Items from a data source:
========================
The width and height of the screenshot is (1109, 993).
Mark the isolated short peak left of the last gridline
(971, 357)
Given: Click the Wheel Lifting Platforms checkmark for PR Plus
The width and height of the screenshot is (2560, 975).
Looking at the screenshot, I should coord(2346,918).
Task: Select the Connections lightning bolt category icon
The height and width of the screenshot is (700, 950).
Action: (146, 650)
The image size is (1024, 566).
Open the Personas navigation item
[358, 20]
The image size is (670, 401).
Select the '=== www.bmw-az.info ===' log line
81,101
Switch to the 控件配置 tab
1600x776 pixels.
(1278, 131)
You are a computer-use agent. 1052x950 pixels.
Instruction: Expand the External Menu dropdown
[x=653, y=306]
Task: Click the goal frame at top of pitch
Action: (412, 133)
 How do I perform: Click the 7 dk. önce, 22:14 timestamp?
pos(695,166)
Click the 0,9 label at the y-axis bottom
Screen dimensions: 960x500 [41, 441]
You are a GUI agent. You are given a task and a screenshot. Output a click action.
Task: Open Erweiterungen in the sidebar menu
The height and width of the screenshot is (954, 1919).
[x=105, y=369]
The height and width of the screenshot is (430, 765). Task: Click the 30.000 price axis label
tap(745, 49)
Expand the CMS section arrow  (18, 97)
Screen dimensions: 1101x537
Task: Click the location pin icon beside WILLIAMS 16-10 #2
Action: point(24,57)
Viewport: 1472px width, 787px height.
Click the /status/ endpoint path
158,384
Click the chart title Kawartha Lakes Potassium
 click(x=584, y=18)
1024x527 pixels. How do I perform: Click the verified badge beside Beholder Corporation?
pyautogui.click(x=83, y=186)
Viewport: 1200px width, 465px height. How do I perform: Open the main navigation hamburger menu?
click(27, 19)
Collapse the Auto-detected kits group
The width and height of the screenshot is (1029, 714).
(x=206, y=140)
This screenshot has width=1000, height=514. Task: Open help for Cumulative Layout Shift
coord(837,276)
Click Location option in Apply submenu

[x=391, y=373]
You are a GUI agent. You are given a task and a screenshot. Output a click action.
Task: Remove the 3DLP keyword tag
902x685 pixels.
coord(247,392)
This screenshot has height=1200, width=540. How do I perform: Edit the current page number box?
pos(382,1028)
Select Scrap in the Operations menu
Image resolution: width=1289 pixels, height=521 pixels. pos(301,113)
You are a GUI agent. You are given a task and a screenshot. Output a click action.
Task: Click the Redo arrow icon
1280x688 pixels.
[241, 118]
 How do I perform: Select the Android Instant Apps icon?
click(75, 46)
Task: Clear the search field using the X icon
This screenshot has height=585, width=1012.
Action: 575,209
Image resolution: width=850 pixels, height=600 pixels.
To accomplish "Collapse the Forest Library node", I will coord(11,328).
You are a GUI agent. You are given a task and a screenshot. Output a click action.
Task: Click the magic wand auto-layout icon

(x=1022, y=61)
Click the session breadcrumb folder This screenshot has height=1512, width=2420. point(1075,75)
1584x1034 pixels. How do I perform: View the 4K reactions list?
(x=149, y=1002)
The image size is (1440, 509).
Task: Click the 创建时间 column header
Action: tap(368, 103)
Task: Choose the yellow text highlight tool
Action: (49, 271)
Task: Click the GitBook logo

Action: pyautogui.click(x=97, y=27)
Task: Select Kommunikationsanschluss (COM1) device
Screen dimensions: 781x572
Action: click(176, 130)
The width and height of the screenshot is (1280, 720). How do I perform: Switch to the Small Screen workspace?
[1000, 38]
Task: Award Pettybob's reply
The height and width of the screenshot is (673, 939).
========================
In the entries above, please find the line with "This screenshot has width=1000, height=514." and the line with "Task: Click the Redo arrow icon", then write out exactly those two lines and every line between them, and nothing more.

(SOLUTION TO THE EXERCISE):
This screenshot has width=1000, height=514. Task: Open help for Cumulative Layout Shift
coord(837,276)
Click Location option in Apply submenu

[x=391, y=373]
You are a GUI agent. You are given a task and a screenshot. Output a click action.
Task: Remove the 3DLP keyword tag
902x685 pixels.
coord(247,392)
This screenshot has height=1200, width=540. How do I perform: Edit the current page number box?
pos(382,1028)
Select Scrap in the Operations menu
Image resolution: width=1289 pixels, height=521 pixels. pos(301,113)
You are a GUI agent. You are given a task and a screenshot. Output a click action.
Task: Click the Redo arrow icon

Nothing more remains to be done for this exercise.